EXERCISE PROMPT »
A single number is the expected answer: the count of lines in the records below that contain "will".

INPUT »
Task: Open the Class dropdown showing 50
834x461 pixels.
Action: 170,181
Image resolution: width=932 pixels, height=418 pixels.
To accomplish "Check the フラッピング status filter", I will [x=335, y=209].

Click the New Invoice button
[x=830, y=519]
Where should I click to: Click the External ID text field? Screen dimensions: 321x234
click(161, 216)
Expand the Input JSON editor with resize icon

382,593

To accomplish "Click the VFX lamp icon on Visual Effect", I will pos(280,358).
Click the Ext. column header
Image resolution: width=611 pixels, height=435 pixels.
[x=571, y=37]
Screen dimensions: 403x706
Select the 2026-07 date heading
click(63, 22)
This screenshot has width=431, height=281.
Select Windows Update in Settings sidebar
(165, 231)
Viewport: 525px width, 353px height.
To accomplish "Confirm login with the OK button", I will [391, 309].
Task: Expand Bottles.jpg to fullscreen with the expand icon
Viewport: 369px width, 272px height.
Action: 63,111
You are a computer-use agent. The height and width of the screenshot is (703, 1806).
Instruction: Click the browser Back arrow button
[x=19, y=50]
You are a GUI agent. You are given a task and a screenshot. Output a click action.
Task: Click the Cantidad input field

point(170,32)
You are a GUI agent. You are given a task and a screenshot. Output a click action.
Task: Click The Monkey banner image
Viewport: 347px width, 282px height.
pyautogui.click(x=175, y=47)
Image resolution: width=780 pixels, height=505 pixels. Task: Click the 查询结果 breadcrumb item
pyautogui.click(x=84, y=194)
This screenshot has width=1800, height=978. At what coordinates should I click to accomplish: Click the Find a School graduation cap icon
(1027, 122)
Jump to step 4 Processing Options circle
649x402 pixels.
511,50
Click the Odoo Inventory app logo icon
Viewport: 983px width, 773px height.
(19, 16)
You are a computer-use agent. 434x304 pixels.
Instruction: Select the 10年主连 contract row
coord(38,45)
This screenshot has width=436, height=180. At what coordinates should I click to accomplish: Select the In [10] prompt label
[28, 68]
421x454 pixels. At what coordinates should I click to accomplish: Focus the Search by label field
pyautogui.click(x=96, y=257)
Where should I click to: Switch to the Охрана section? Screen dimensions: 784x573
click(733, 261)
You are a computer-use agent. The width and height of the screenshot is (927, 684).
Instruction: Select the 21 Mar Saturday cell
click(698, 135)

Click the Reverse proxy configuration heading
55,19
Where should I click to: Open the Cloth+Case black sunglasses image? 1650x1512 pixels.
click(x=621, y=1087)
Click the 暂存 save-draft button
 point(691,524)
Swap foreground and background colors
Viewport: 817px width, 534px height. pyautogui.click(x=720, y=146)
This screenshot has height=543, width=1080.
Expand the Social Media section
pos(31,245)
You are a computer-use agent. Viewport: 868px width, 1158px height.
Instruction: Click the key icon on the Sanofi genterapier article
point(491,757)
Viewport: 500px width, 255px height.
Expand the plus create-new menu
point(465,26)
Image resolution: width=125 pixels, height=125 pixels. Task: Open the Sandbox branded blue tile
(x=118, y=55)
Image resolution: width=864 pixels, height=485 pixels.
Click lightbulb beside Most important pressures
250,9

ANSWER TO THE EXERCISE »
3